The PTPN2 gene has been explored in several studies [13-17]. However, the association of the PTPN2 gene with risk of T1DM remains controversial. Some authors [15,27] reported that the PTPN2 gene has a significant association with susceptibility of T1DM, while others [1] have rejected that. Moreover, after searching online for relevant studies, we found no published study that investigated whether the PTPN2 gene has an association with risk of T1DM in Chinese Han, especially in Chinese children. Our aim, therefore, was to examine the association between the PTPN2 gene and the risk of T1DM in the Chinese Han population.

Previous studies have reported that the PTPN2 gene is expressed in β-cells and immune cells [13]. Down-regulated expression of PTPN2 aggravates IL-1β + IFN-γ-induced β-cell apoptosis and turns IFN-γ alone into a proapoptotic signal. Doody et al. [28] indicated that PTPN2-knockout mice had anemia, weight loss, exacerbated thymic involution diarrhea, lymphadenopathy, and systemic inflammatory reaction with increased expression levels of inflammatory markers, including TNF-α, IFN-γ, and IL-12. Therefore, PTPN2 may contribute to the pathogenesis of T1DM due to its influence on physiological state of β-cell and immune system.

Todd et al. [24] reported rs1893217 (r2=1 with rs2542151) and rs478582 independently have associations with T1DM susceptibility. Barrett et al. [4] also provided evidence for the association of the PTPN2 gene with T1DM. In this present study, we also investigated 2 SNPs (rs478582 and rs2542151) of PTPN2 gene. After analysis in a total of 423 subjects, no association was observed in rs478582 polymorphism with T1DM. This result is quite different from that of Todd et al. [24]. However, our findings in rs2542151 polymorphism were in agreement with Todd et al. [24], as well as Espino-Paisan et al. [15]. We found G allele carriers were more susceptible to T1DM and the risk of T1DM might be correlated with age at onset. The findings in our study revealed that younger patients had an increasing risk for T1DM. Similarly, Klinker et al. [29] reported an association of IL2RA polymorphisms with age at T1DM onset.

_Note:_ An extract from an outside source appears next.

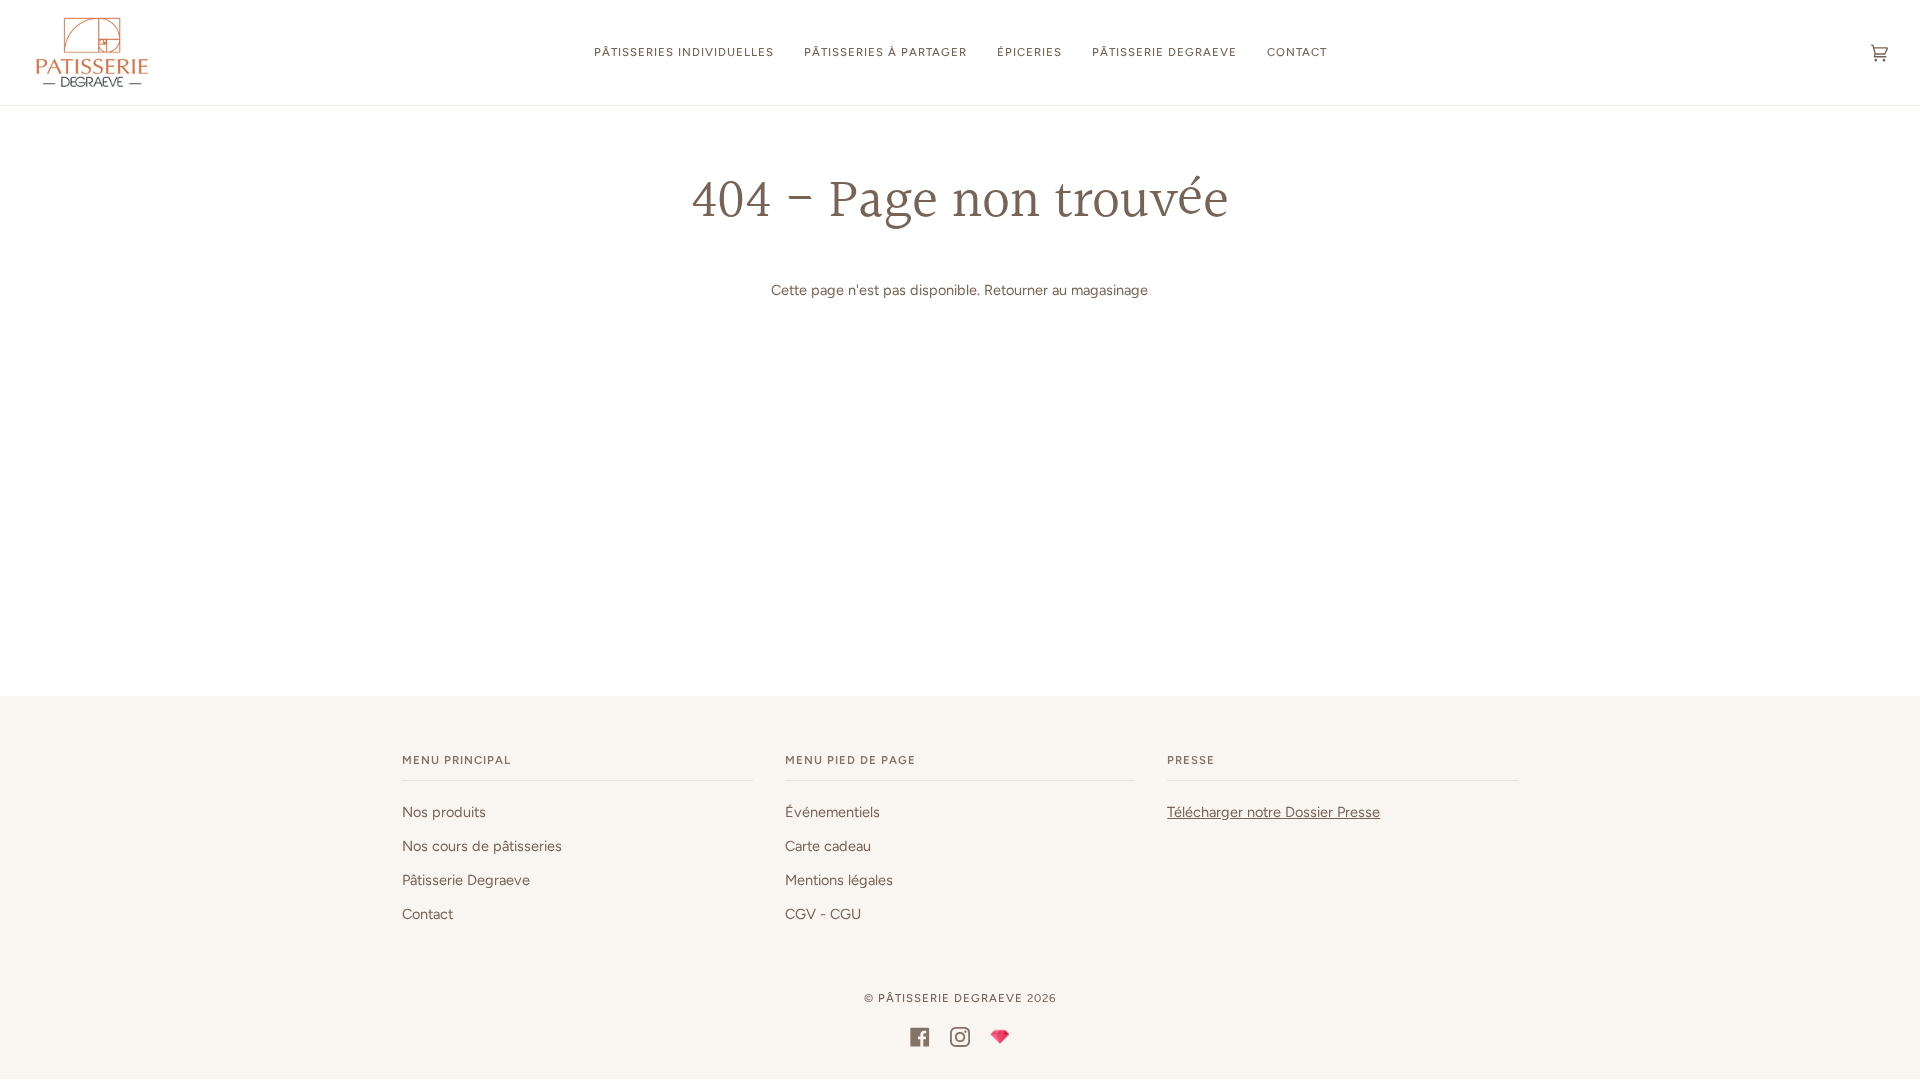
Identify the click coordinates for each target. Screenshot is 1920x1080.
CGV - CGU (823, 914)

However, Rheinheimer et al. [1] replicated the association between the rs1893217 SNP and T1DM in white subjects from southern Brazil, finding no association of rs1893217 SNP with risk of T1DM. Moreover, they also showed age at T1DM onset might not contribute to the risk of T1DM. Their findings were inconsistent with our results and that of the studies cited above. Therefore, there is an urgent need for more studies with lager sample sizes involving different ethnicities to replicate and examine the association between the PTPN2 gene and T1DM and to further explore the mechanism by which the PTPN2 gene SNPs affect T1DM risk.

Conclusions

In conclusion, we analyzed the 2 independent SNPs in the PTPN2 gene and found that there was a significant association between the rs2542151*G allele and T1DM. G carriers age 10 and younger were more susceptible to T1DM compared with those older than 10 years. Further studies with larger sample sizes involving gene-gene interactions are needed to confirm these results in the Chinese Han population.